Двадцать работников научных учреждений страны ездили в течение двух недель по Европе и Африке, видели невиданные ими прежде города, наблюдали людей и нравы. Фотографировали многие, путевых записок не вел никто, кроме отрывочных записей в залах музеев: эти перечни увиденных картин — один из самых популярных и наименее осмысленных видов записей. Это, в сущности, диктанты, не требующие от человека никакого душевного напряжения и быстро теряющие свое значение и для самого пишущего, не дающие ему впоследствии никакого материала для повторного переживания.
«Да что писать-то? Посмотрели, получили впечатление — чего еще надо?» Это недоумение тесно связано с неумением. И снова приходит естественное соображение о том, что уменье записать свои впечатления не приобретается вдруг, в тридцать или в сорок лет, что этому необходимо учить в детстве.
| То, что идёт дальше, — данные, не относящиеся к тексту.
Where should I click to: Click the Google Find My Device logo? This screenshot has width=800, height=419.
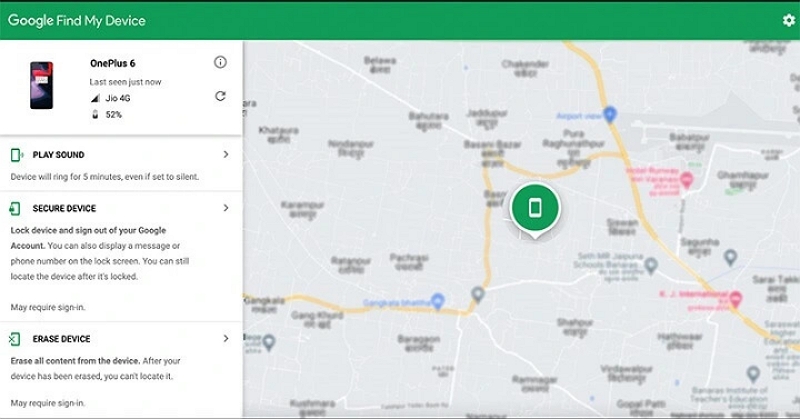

Вот многотомные, в наше время с тщательностью изданные П. Зайончковским дневники известных русских государственных деятелей — министров и советников царя — П. Валуева, Д. Милютина, А. Половцева… Ежедневные записи — разговоры с государем, свое личное, не всегда вслух произнесенное или в официальных бумагах изложенное мнение о состоянии дел в государстве, отклики известных лиц на внутренние и внешние события, просто слухи…. Всем известный днэвник цензора А. Никитенко, составивший три толстые книги и охвативший почти полвека жизни автора, служащий сегодня важным источником для всех изучающих 1830-1860-е годы! И почти никому не известные пятнадцать тетрадей дневника, охватившего время с 1917 до 1933 года и прервавшегося только незадолго до смерти автора. Дневник этот был начат автором, филологом, историком русской литературы, в трудное время, когда он вынужден был служить в нескольких учреждениях, подолгу добираясь пешком из одного в другое, озабоченный очередным уплотнением или дровяным кризисом, искать выход из которого становилось все труднее. Остается удивляться, каким образом ухитрялся он при этом делать почти ежедневные записи — подробно, разборчиво, аккуратно ставя даты, не забывая, кроме фамилий, помечать инициалы упоминаемых им лиц. По-видимому, это обращение к дневнику было для него своего рода прибежищем от дневных забот, моментом и отдыха, и насущно необходимой отдачи себе отчета в собственных чувствах и мыслях, ежедневно приводимых в сумятицу разнообразием совершавшихся событий.